Existing producers don’t fear Morocco’s transition to an LNG importer. Indeed, Welch of SDX Energy believed LNG imports could bring positive changes.

“We don’t see LNG landed 200 kilometers south of us as being a competitive force on price,” Welch said, pointing out that SDX Energy’s gas sells for between US$10 and US$12 per MCF. “Rather we see it being generally positive because associated with landed LNG is the infrastructure that will have to be built, the trunkline to the major cities and the smaller lines to distribute to industrial customers and residential networks. That’s the real positive of the LNG story for us.”


Pro-Business Mentality

Morocco is certainly keen to make itself a good partner for business in a bid to attract investment and create jobs. It continues its upward journey on the World Economic Forum’s global competitiveness index, ranked 75th in 2018, up two notches since 2017, and has one of the most attractive oil and gas fiscal regimes in the world. Those working in the kingdom are fulsome in their praise of the regulatory authorities and government officials.

“ONHYM has run oil and gas operations themselves and that gives them a perspective and understanding of what we’re trying to achieve,” SDX Energy’s Welch said. “They’re also very good stewards of industry data, which means you can access data to provide context and background to your operations and that can be critical to helping on the exploration and development side.”

And while Morocco’s service industry is, as yet, still quite small, there are few obstacles to importing the essential equipment, from chemicals to rigs, that are required to support a drilling campaign. “Last time we needed a drilling rig we had to mobilize one from Romania and it was relatively straightforward to bring it in,” Welch said. “Typically moving equipment around Africa is not easy, but in Morocco the time from offloading to having the rig onsite was just four to five days, which is really quite efficient and a real credit to them.”

This is echoed by others. “For paperwork, as long as everything is checked on both sides, usually it is a quick clearance,” said Harry Croome of Hemisphere Freight Services Ltd. “Morocco operate with EUR1s from the UK, so if paperwork is all in order before arrival, and good partners are utilized at both ends then there is no special paperwork that is required.”

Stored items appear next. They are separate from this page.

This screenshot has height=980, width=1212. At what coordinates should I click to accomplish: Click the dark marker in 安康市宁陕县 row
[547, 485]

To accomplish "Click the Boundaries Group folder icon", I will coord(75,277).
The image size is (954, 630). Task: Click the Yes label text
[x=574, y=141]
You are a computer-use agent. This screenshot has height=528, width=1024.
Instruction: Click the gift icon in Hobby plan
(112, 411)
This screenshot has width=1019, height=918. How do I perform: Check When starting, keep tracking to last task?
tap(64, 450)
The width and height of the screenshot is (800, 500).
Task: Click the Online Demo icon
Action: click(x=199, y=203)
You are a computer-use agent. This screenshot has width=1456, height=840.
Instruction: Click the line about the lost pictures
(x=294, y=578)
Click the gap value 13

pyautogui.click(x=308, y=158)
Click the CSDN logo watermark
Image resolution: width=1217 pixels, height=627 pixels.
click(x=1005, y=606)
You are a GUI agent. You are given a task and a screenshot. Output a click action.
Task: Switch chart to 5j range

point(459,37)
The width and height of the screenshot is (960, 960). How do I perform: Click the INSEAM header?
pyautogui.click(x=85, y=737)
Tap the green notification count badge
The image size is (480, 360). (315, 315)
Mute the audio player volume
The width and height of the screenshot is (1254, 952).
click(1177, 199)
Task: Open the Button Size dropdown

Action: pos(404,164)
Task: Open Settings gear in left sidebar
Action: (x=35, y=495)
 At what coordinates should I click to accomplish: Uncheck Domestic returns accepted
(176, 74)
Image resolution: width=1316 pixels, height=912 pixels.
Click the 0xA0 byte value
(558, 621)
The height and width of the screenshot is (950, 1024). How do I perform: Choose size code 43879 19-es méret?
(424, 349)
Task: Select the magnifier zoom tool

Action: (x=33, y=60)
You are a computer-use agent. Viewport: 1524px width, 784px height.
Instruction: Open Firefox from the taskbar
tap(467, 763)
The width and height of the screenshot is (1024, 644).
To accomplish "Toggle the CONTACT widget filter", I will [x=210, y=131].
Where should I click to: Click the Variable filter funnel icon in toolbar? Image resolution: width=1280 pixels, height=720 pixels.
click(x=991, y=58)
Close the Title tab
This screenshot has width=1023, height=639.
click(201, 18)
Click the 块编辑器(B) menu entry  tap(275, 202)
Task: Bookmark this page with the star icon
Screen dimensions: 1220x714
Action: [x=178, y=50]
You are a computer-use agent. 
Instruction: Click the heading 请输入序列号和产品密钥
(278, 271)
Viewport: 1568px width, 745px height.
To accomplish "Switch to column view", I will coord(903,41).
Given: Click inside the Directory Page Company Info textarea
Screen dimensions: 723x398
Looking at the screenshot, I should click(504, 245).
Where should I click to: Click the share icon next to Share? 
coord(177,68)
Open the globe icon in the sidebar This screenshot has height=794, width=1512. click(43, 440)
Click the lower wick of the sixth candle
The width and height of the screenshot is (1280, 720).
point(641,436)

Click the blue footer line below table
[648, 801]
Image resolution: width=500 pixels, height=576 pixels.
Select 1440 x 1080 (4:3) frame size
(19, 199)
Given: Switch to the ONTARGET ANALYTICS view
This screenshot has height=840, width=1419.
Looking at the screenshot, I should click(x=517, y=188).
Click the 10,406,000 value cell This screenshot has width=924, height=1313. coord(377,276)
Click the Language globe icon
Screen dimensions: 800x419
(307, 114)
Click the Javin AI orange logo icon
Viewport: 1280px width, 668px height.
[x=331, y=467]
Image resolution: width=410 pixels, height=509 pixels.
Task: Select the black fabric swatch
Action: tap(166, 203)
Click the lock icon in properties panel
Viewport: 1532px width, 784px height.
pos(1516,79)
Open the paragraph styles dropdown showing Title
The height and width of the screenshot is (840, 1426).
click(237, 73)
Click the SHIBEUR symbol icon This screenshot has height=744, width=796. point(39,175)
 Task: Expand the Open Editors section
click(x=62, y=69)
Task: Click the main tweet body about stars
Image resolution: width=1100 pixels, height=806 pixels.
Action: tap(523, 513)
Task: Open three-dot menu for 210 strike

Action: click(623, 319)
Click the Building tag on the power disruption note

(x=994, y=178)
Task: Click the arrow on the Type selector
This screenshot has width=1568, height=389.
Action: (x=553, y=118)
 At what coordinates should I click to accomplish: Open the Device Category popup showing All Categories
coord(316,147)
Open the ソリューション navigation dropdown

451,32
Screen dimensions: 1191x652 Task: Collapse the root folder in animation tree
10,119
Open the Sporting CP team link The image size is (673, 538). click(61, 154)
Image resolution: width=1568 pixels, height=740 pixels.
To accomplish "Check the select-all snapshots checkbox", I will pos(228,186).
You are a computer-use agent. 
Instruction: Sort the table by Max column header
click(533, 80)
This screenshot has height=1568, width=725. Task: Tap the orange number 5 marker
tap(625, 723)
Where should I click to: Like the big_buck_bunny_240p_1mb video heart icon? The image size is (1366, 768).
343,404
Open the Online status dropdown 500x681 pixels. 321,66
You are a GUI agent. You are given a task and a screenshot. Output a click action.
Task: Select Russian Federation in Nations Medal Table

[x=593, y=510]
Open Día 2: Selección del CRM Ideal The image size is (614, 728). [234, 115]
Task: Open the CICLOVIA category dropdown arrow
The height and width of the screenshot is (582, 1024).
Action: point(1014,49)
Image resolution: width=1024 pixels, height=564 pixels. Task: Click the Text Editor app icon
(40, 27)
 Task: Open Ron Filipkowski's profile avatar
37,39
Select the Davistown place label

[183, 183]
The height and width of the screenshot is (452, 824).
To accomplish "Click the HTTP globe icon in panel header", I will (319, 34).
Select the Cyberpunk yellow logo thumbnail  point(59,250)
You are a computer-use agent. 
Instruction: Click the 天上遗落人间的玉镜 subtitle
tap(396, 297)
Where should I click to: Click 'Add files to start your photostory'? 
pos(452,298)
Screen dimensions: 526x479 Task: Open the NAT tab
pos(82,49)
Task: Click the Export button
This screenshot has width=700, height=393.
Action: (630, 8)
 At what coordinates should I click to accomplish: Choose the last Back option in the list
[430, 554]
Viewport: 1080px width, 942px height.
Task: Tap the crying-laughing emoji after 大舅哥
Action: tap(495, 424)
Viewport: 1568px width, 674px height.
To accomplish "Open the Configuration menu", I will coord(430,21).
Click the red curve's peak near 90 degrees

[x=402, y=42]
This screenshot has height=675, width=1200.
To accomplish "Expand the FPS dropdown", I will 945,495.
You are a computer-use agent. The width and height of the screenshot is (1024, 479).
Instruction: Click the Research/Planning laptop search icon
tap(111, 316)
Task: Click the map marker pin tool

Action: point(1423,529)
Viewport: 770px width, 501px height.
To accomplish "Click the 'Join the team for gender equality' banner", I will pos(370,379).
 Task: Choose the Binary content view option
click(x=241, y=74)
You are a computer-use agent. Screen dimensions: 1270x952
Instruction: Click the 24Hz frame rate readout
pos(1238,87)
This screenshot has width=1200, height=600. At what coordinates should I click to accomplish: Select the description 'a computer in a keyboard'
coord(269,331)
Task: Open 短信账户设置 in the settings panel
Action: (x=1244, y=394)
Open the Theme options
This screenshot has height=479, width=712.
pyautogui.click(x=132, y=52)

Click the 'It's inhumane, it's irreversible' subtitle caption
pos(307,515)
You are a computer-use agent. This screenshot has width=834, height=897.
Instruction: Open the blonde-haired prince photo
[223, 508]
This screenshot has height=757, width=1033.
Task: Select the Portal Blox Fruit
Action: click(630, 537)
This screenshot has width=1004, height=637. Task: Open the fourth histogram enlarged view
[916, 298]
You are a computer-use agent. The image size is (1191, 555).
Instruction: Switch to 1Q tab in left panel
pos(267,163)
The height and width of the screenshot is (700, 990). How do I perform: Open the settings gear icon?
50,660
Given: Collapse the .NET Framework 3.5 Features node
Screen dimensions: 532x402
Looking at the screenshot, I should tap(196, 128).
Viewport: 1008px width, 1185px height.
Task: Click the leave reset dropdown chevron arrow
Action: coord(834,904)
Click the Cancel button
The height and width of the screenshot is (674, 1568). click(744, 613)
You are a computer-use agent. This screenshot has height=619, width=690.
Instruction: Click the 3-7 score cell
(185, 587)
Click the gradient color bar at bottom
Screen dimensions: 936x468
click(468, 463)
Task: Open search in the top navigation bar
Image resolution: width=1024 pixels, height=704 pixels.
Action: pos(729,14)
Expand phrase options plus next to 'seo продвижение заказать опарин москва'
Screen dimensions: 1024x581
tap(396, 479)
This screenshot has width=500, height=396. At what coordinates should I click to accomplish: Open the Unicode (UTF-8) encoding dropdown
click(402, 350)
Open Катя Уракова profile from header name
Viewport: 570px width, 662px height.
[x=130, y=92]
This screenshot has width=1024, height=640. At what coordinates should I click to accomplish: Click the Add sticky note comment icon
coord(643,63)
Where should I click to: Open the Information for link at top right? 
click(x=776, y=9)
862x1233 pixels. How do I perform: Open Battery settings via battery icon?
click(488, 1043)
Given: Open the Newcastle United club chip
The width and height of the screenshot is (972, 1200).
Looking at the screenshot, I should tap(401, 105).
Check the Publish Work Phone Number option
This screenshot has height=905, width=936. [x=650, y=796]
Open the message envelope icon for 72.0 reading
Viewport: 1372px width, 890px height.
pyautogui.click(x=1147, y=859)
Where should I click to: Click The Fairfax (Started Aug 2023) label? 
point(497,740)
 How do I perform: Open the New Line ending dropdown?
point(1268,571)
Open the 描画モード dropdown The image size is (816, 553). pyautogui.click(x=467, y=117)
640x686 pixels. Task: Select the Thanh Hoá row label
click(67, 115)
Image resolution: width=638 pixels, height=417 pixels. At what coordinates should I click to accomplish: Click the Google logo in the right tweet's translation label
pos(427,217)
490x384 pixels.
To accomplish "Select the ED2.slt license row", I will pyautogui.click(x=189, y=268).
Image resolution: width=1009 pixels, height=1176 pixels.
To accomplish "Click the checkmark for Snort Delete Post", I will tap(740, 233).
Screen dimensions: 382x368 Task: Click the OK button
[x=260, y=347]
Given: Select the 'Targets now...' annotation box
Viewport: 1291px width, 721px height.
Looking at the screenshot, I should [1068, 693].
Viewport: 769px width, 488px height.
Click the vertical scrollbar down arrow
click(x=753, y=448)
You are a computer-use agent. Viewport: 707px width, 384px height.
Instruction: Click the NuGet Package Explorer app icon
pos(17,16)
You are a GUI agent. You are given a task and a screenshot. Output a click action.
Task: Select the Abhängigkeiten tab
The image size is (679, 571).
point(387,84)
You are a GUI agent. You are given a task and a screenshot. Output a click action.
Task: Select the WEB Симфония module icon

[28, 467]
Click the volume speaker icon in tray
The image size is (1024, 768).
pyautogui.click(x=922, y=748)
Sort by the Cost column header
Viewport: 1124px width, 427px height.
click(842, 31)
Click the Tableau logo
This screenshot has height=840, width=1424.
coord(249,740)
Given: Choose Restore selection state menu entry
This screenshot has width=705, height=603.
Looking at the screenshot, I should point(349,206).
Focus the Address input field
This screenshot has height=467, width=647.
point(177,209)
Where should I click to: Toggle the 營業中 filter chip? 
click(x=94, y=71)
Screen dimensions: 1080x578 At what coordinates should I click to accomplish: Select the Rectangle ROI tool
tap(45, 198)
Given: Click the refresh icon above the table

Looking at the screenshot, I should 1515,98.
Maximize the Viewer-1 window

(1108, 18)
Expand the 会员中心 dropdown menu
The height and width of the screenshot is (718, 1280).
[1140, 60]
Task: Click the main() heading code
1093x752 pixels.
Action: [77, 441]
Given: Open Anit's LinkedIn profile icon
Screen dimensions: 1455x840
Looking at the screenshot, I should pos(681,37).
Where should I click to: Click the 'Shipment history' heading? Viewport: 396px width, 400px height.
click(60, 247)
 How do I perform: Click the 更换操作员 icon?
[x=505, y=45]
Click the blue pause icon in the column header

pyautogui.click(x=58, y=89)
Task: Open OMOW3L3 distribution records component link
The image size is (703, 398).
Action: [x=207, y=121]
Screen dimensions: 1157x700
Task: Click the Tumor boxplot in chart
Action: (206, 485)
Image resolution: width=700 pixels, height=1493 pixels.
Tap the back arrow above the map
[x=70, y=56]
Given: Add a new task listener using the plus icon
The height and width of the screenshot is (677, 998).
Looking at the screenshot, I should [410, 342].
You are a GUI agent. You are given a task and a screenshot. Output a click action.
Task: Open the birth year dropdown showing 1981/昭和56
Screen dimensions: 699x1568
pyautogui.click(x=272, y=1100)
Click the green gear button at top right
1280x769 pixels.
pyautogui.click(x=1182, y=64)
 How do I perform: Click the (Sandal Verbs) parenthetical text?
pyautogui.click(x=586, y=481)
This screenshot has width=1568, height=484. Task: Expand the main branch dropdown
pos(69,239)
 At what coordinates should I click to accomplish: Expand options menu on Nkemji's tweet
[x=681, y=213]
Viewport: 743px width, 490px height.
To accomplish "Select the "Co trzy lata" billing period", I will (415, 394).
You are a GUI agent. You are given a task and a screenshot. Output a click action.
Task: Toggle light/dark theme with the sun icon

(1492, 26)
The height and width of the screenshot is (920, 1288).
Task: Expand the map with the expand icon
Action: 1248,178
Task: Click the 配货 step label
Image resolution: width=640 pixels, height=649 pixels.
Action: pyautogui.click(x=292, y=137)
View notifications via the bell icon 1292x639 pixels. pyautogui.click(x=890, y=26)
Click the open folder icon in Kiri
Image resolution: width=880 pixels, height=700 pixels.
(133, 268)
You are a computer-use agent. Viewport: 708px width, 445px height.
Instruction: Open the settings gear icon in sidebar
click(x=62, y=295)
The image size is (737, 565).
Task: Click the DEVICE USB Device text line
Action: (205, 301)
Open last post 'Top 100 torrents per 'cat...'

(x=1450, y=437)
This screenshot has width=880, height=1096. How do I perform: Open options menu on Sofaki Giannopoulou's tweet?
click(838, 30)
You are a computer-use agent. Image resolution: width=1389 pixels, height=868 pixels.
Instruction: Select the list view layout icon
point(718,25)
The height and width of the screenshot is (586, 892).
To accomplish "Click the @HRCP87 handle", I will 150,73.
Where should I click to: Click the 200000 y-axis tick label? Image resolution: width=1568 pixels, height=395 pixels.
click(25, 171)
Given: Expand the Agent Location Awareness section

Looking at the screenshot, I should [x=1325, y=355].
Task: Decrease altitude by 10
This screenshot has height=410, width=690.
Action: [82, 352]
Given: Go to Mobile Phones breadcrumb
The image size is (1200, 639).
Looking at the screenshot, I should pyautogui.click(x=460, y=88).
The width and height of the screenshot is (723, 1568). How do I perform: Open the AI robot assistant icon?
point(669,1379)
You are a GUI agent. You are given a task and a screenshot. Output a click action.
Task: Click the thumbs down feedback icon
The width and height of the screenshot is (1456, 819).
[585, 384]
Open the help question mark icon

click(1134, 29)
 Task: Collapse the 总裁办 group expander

Some specialist oil-and-gas cargoes may need an inspection and re-evaluation of cargo value and this is where having the right partners with local knowledge is key. “The work we have done with our partners in Morocco has been a pleasure with absolutely no issues or hardships based on the destination,” Croome said. He lists Casablanca and El Jadida as the best ports for project cargo compared with the slower customs operations of Port of Tangiers where priority is given to roll-on, roll-off vessels and truck ferries.

Morocco may be a small player compared with its North African neighbors but, as those already working in the kingdom can attest, small can be beautiful.


Freelance journalist Amy McLellan has been reporting on the upstream oil and gas and maritime industries for 20 years.